» **EXERCISE**
Show every line of the data that contains the word "dimensions". Case matters.

Items from a dataset:

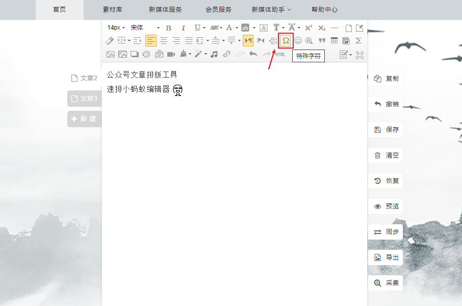Open the special characters (Ω) tool
This screenshot has height=306, width=462.
click(286, 40)
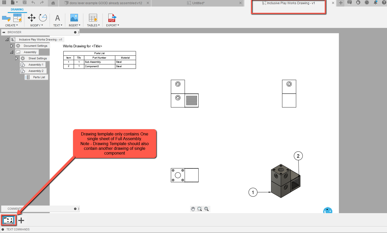Expand the Sheet Settings tree node
This screenshot has width=387, height=233.
(x=16, y=58)
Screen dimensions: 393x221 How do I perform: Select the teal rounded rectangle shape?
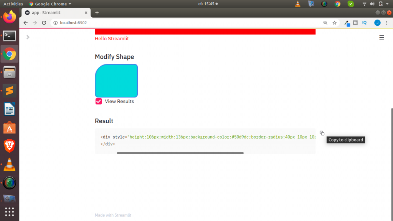[x=116, y=81]
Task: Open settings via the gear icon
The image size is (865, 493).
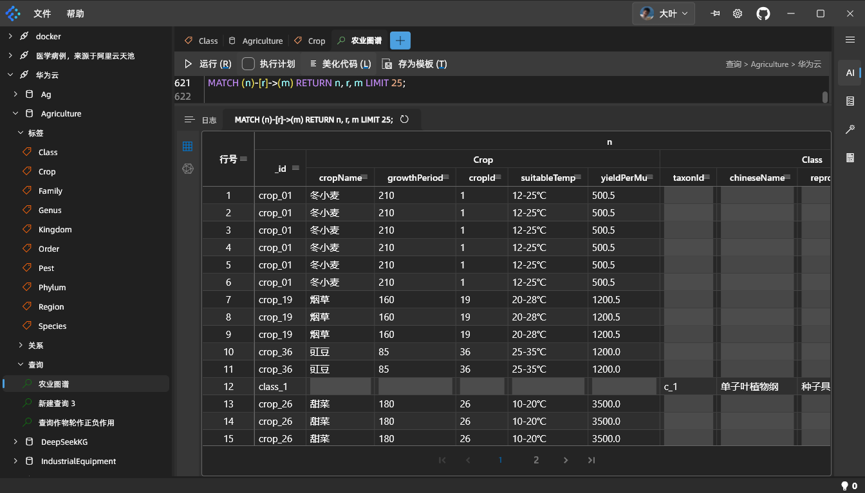Action: tap(738, 14)
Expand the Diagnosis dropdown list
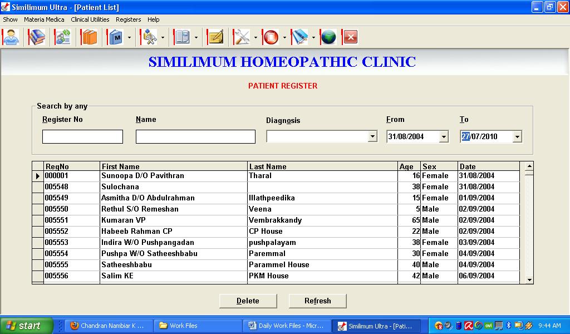The height and width of the screenshot is (334, 570). click(x=372, y=137)
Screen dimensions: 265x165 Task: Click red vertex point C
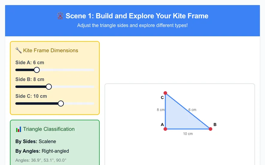tap(165, 93)

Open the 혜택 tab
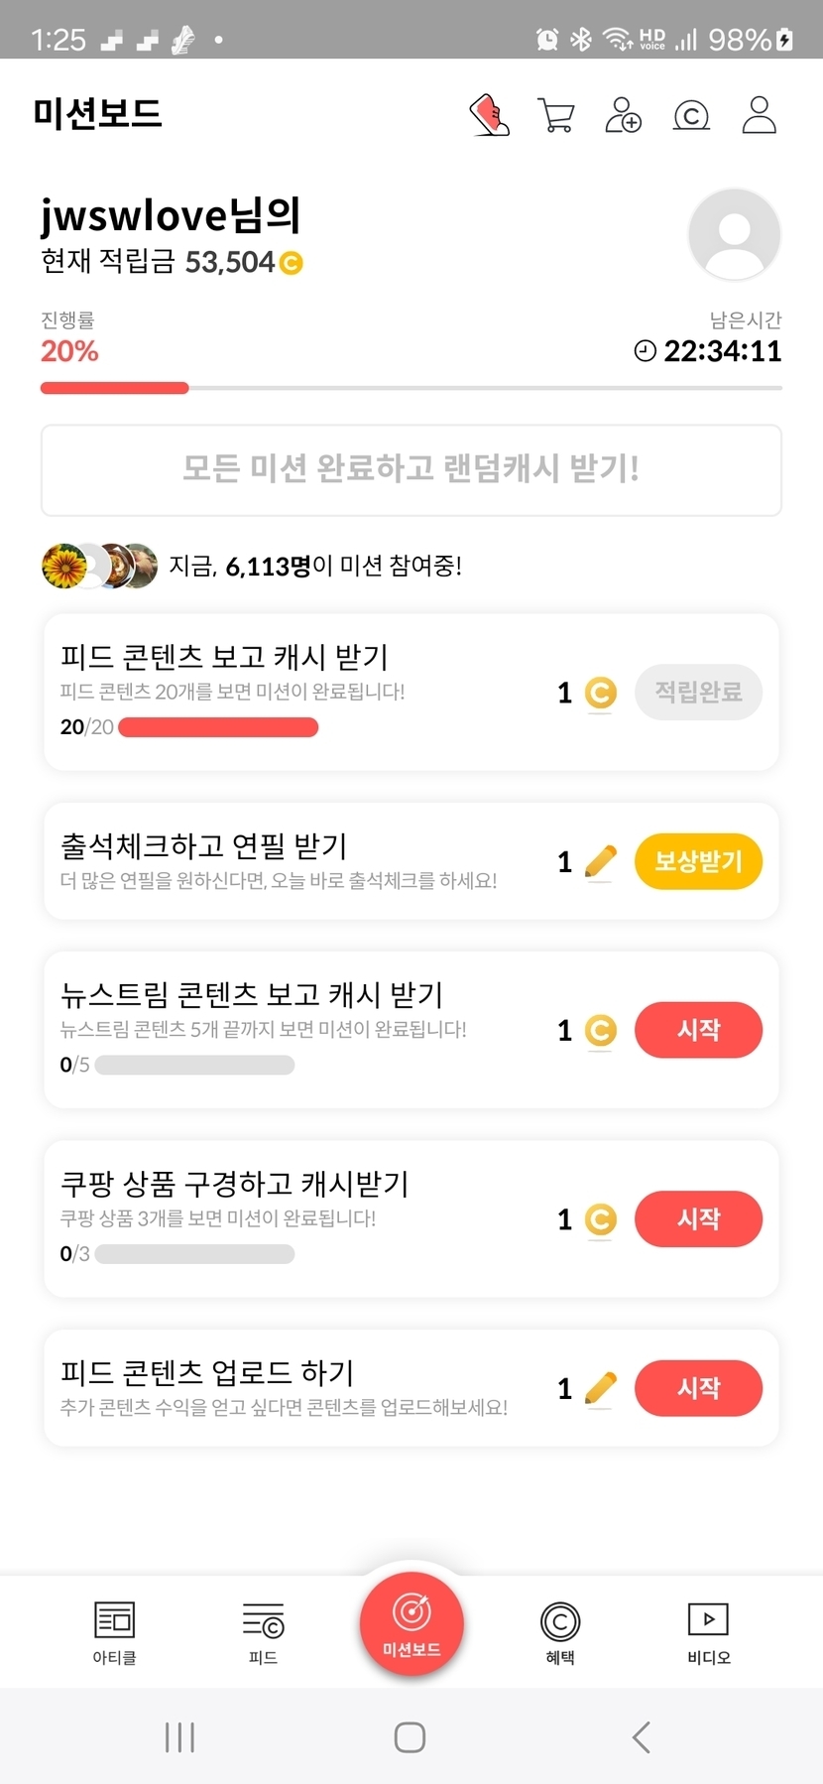[x=560, y=1631]
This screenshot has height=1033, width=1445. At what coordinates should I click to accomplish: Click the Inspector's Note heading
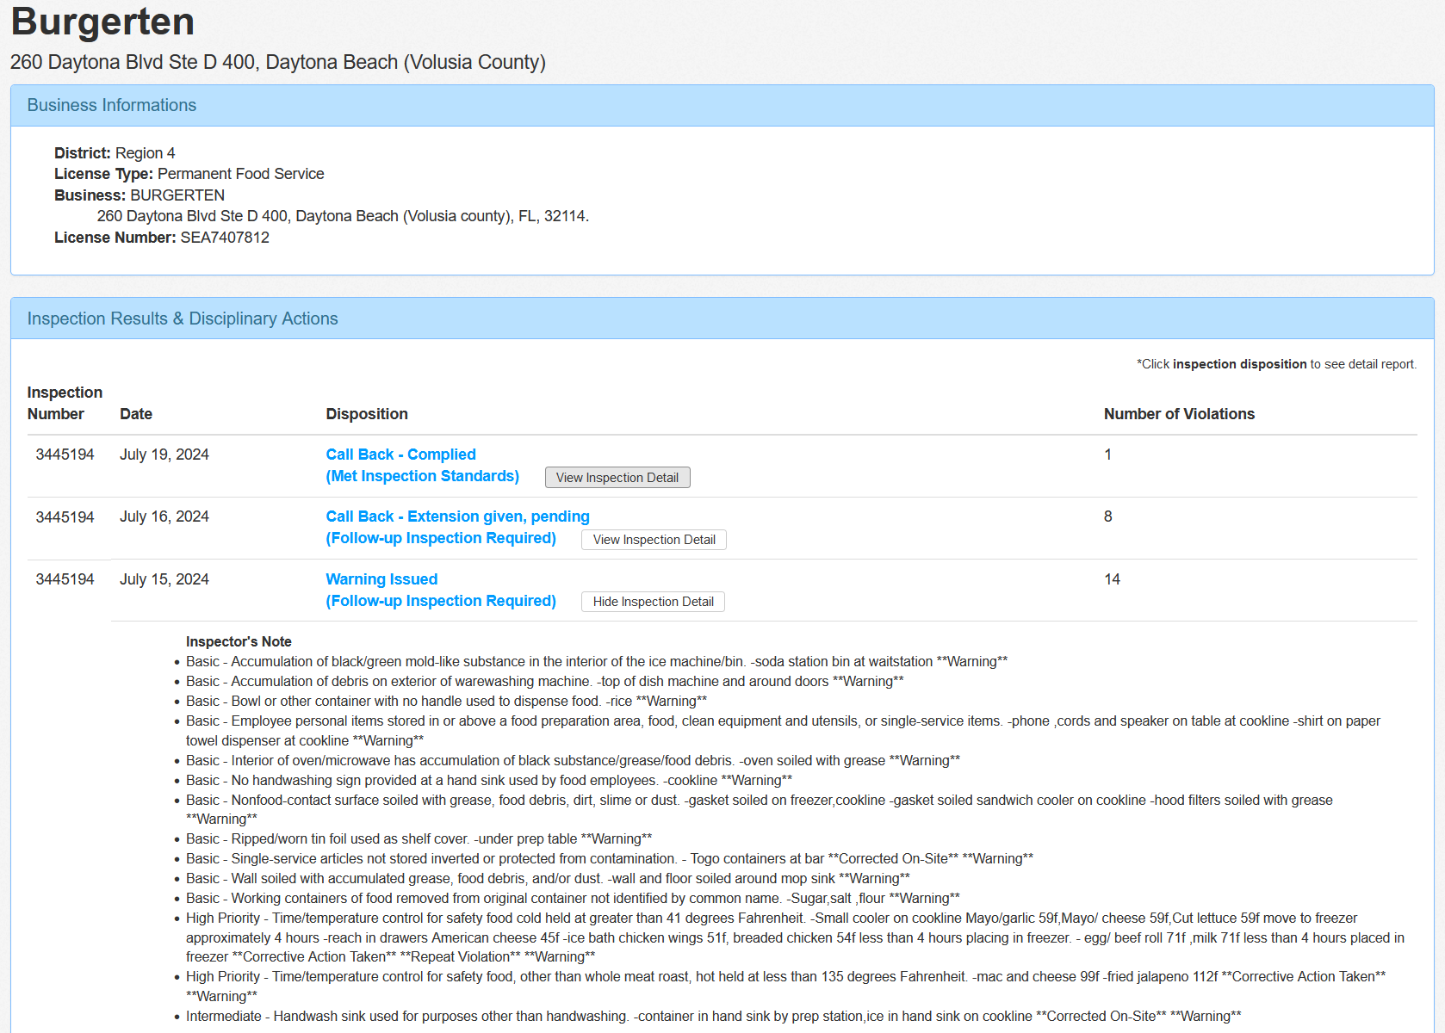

» **OUTPUT FOR THIS EXERCISE**
Screen dimensions: 393x221 How do I perform: Select the teal rounded rectangle shape?
Screen dimensions: 265x165 Task: Click red vertex point C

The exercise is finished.